My fav way is to put some lumber together however you want to make a raised bed. Put it wherever you want it to go and then dig a hole in the ground. Place the excavated soil outside the bed. Put the logs in the hole and pack in dirt or other material around the logs. Then do layer after layer until you’re back up to ground level (or a bit more if you wanna). Then start mixing in compost/dirt mixture like a normal.
This has several benefits:
– the logs have nutrients that will break down over time (but won’t be super bioavailable for a while).
– water will likely puddle up in the hole where the logs are for longer than normal so it’ll give time for the (see next point)
-logs will absorb more water like a sponge. Even if the roots of the plants don’t extend to the rotting logs, it’ll keep that area more moist like a wicking bed.
– worst case scenario, you’ve gotten rid of the logs and didn’t have to buy (as much) soil for a raised bed
Caveat: if the outside of the logs are more rotten than the inside, you can scrape it off and use it for the higher up layers since it’s closer to compost.
So this runoff ditch, is it just basically for storm overflow? I wouldn’t be too overly concerned about that if so. Unless it floods quite regularly, and dries back fast and the flood waters come through contaminated areas. Then I might be concerned about elevated levels of stuff in the soil. A good way to check if you’re gonna be dealing with issues would be to take soil samples from around that ditch area and get them tested. This will tell you what’s currently in it and give you some idea of what the trees could have consumed.

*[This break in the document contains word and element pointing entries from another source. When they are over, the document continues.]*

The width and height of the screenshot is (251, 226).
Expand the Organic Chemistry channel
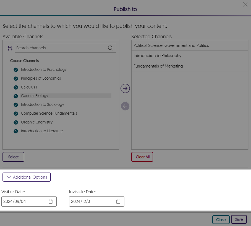16,122
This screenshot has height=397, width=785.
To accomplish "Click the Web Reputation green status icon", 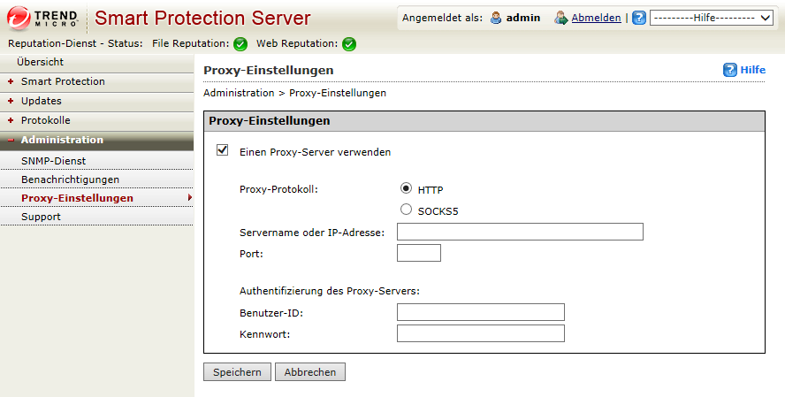I will (x=348, y=43).
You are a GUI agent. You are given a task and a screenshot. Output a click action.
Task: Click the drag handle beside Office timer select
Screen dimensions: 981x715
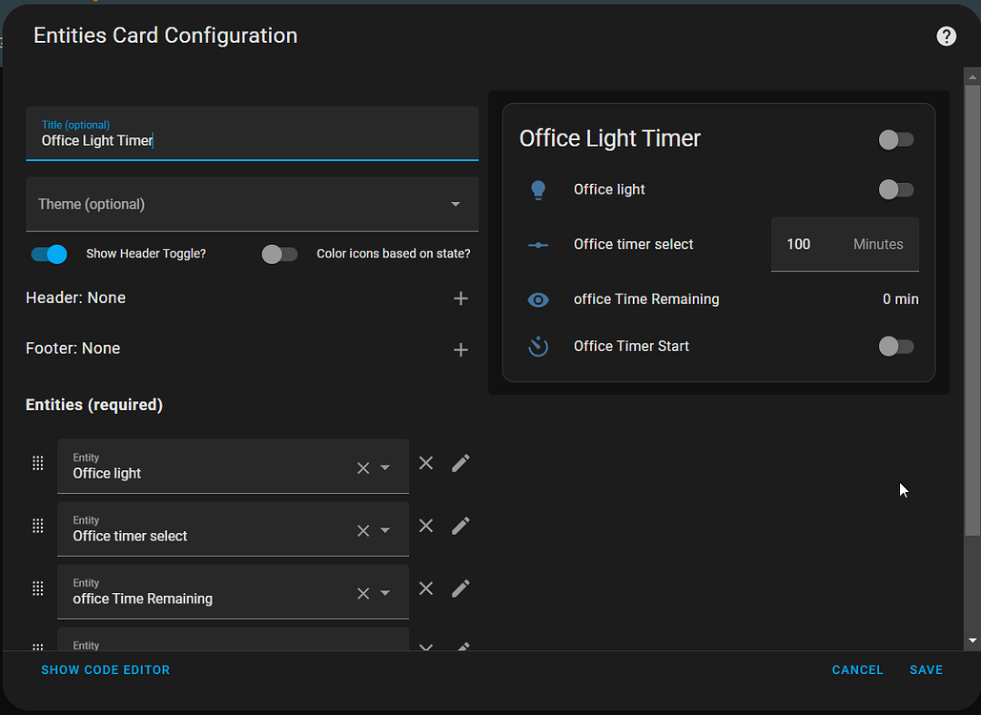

If the trees were relatively healthy though, and fell during a storm and their roots were as you said, I wouldn’t be too concerned on that either. It sounds like they died ultimately due to not having enough of their roots in the ground, reducing their stability.
I’d say go for it.
I was going to suggest making mushroom logs (where you inoculate logs with mushroom spawn to grow mushrooms) with them because oaks are ideal for that and sweetgum also work. but im not sure if the runoff thing is an issue with that
I don’t know if I’d put it in a compost pile or chip it. Seems better to find either some use for the wood or just let it sit in the environment acting as a carbon sink and food for bugs and fungi
When I was building my raised beds I practiced a form of Hugelkultur. I had several birch trees that had died and I needed to dispose of. I cut them into sections and placed them into the bottom of the raised beds. The beds produced well the first year. The next three years they went crazy. Tomatoes, potatoes, sweet potatoes, green beans, broccoli, cauliflower, cucumbers, squash, peppers, well you get the idea. The 5th year production fell off so I bug deep into the beds and found great soil no birch logs, plenty of worms. Worked in some additional compost and composed chicken manure. More great production.
I will do this form of Hugelkultur again when I build new raised beds.
Have you tried selling the remainder? I am always looking for inexpensive but good wood for my fire pit.
I’d personally just let the stumps rot naturally, use the cut wood in an outdoor fire pit
Kinda self composting as is
That’s just too much work. I would stack it on the side somewhere for a native habitat or use it for camp fire wood in the back yard, then use the ash in the garden as needed.
I wouldn’t do it because that looks like kudzu growing all over it.
Edit: upon closer look, it looks like ivy? Equally tenacious, just not as fast-growing.